This capstone project course will give you a taste of what data scientists go through in real life when working with real datasets. You will assume the role of a Data Scientist working for a startup intending to compete with SpaceX, and in the process follow the Data Science methodology involving data collection, data wrangling, exploratory data analysis, data visualization, model development, model evaluation, and reporting your results to stakeholders.
🎉 Labs completed by Debdatta Sarkar
This repo is shared for learning purpose not for cheating! If you find same slides or files copy and pasted in other assignments same as it is, report it as plagiarism.
- Introduction
- Week 1
- Week 2
- Week 3
- Week 4
- Week 5
- Out of the Box Thinking
- Technology Stack
- Tips & Tricks
- Extra Study Materials
The commercial space age is here, companies are making space travel affordable for everyone. Virgin Galactic is providing suborbital spaceflights. Rocket Lab is a small satellite provider. Blue Origin manufactures sub-orbital and orbital reusable rockets. Perhaps the most successful is SpaceX. SpaceX’s accomplishments include: Sending spacecraft to the International Space Station. Starlink, a satellite internet constellation providing satellite Internet access. Sending manned missions to Space. One reason SpaceX can do this is the rocket launches are relatively inexpensive. SpaceX advertises Falcon 9 rocket launches on its website with a cost of 62 million dollars; other providers cost upwards of 165 million dollars each, much of the savings is because SpaceX can reuse the first stage.
In this capstone, I take the role of a data scientist working for a new rocket company. Space Y that would like to compete with SpaceX founded by Billionaire industrialist Allon Musk. My job is to determine the price of each launch. I have to do this by gathering information about Space X and creating dashboards for my team. I also determine if SpaceX will reuse the first stage. Instead of using rocket science to determine if the first stage will land successfully, I will train a machine learning model and use public information to predict if SpaceX will reuse the first stage.
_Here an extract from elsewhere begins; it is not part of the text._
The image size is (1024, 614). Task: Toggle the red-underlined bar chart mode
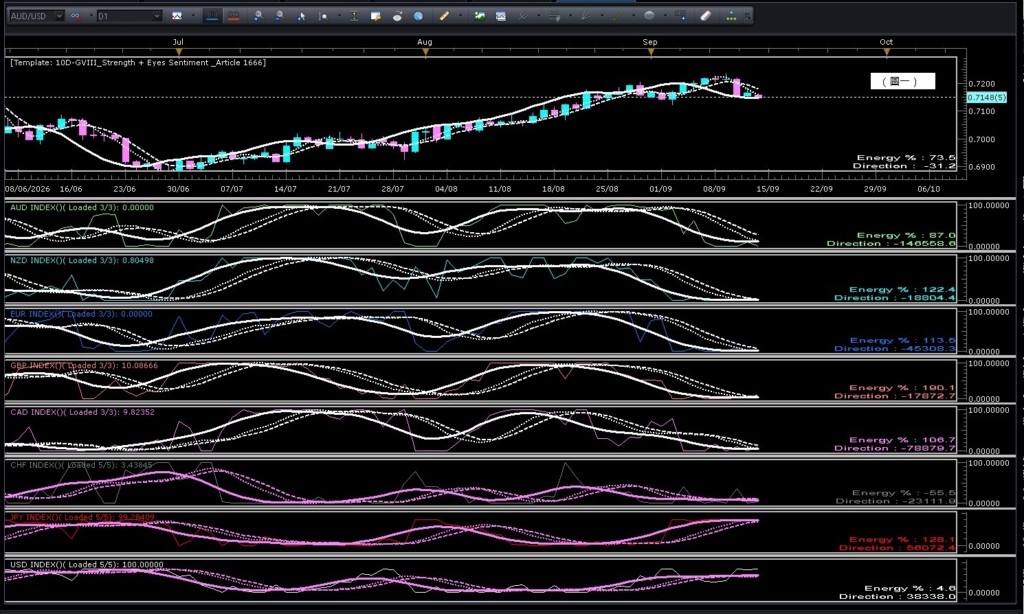pyautogui.click(x=233, y=16)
- Advanced Folium Function MeasurementControl Plugin with Folium
- Advanced Folium Function Folium Custom Pane with Labels
- Hosting the Plotly on "Python Anywhere" Server with Flask
- Machine Learning - Decision Tree Construction
- EDA Visualization with Interactive Plotly (Instead of Seaborn)
- IBM Cognos Visualization with Player
- Python - Programming Language
- IBM Watson Studio - IBM’s software platform for data science
- IBM Db2 - Db2 is a family of data management products, including database servers, developed by IBM
- Jupyter Notebooks - Open-source web application that allows data scientists to create and share documents that integrate live code, equations, computational output, visualizations, and other multimedia resources.
- Anaconda - Local environment for practice
- pythonanywhere.com - Host your Python App via Flask
- plotly.com - Plotly stewards Python's leading data viz and UI libraries. With Dash Open Source, Dash apps run on your local laptop or server
- IBM Cognos Dashboard - IBM Cognos Analytics provides dashboards and stories to communicate your insights and analysis. You can assemble a view that contains visualizations such as a graph, chart, plot, table, map, or any other visual representation of data.
- GitHub - Repository for storing all files
Dont jump into labs without study. Take time to study previous labs step by step and also practice on your own laptop locally by installing Anaconda. This will also limit the usage of IBM Cloud Trial version.